* What to work on
Give again, word for word, the lines below that run from the line with "You are a computer-use agent." through the line with "747x786 pixels.". Drop the pictures.

[Stored items]
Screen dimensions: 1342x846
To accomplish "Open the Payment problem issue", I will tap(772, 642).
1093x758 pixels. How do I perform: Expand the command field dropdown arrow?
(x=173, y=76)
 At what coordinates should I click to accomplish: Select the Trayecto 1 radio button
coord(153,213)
==
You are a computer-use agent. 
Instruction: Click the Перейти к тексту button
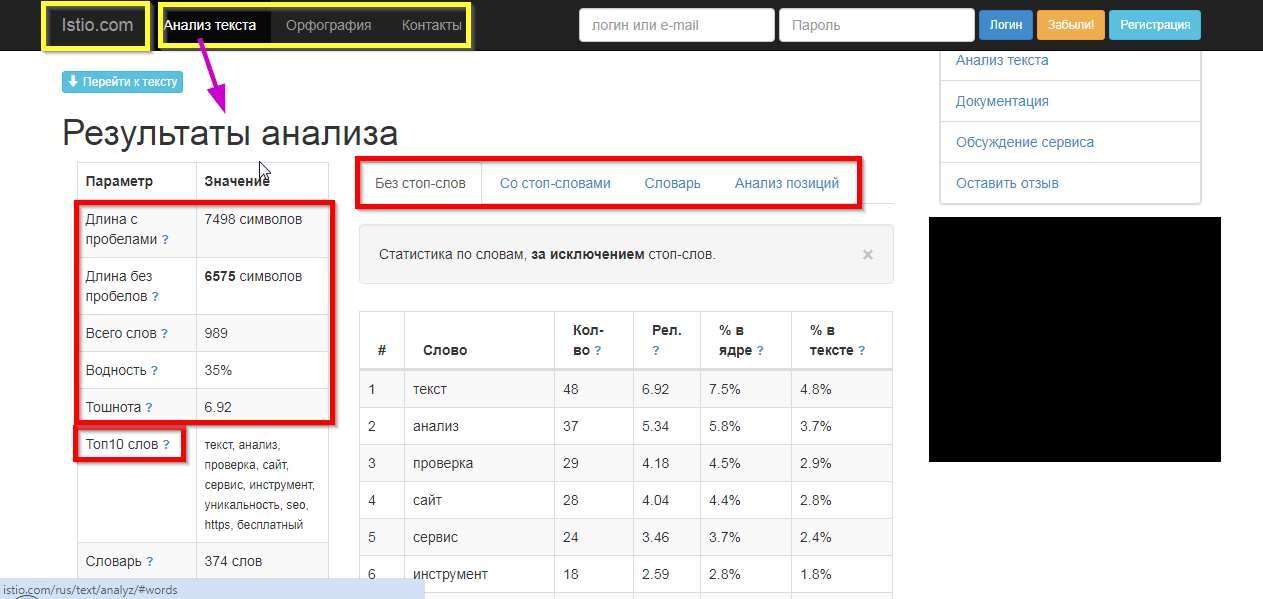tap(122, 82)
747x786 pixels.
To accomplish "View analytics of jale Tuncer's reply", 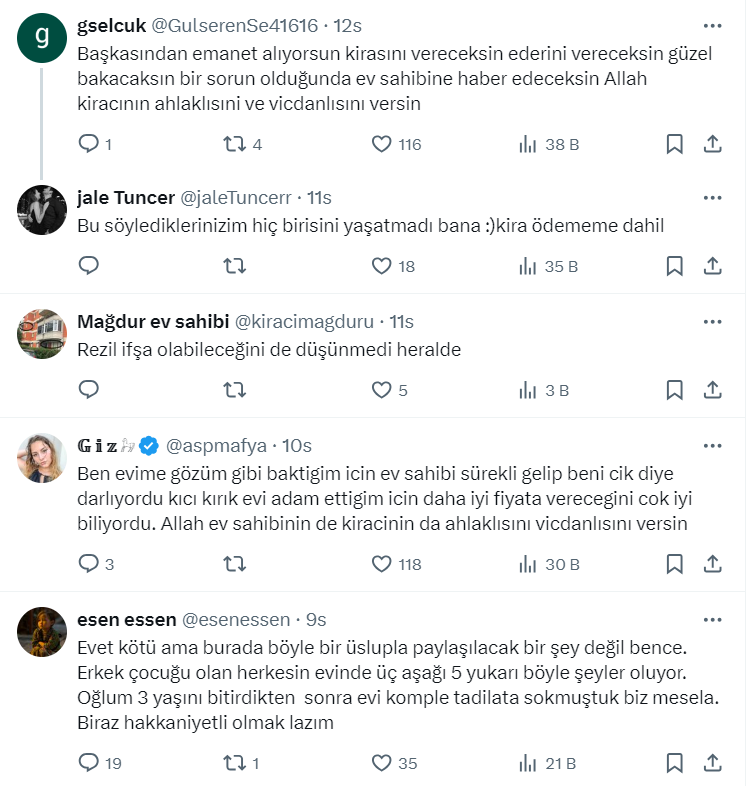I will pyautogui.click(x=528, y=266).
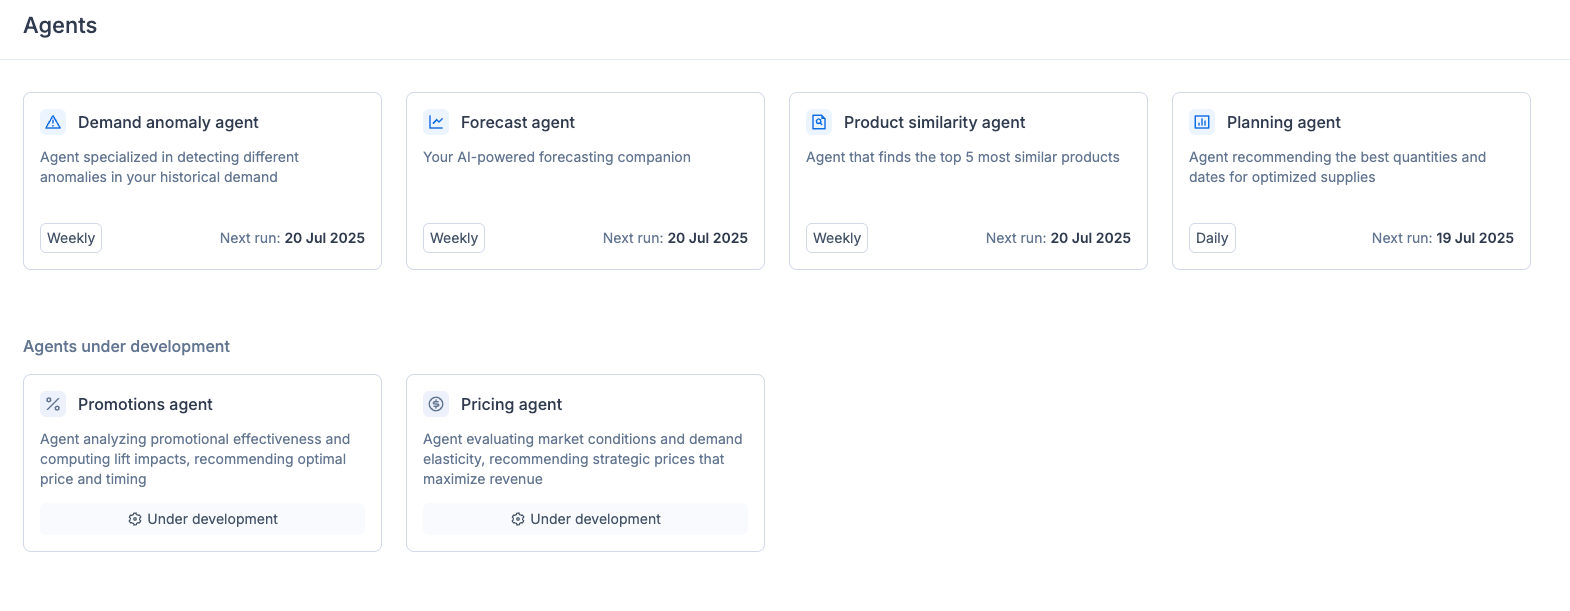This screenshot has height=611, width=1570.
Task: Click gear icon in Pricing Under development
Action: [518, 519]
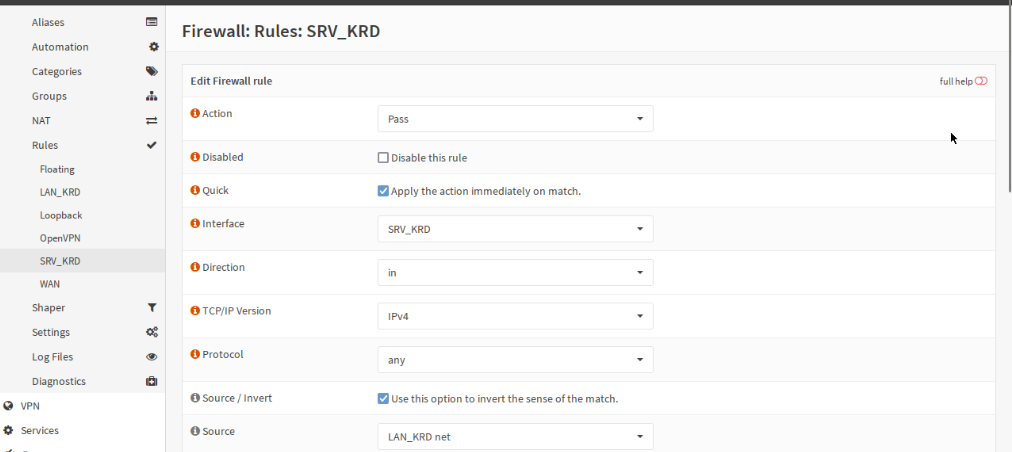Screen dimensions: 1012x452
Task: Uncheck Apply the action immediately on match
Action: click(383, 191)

* Completed exercise
You are a computer-use agent. 
Instruction: Click the Перейти к тексту button
tap(122, 82)
747x786 pixels.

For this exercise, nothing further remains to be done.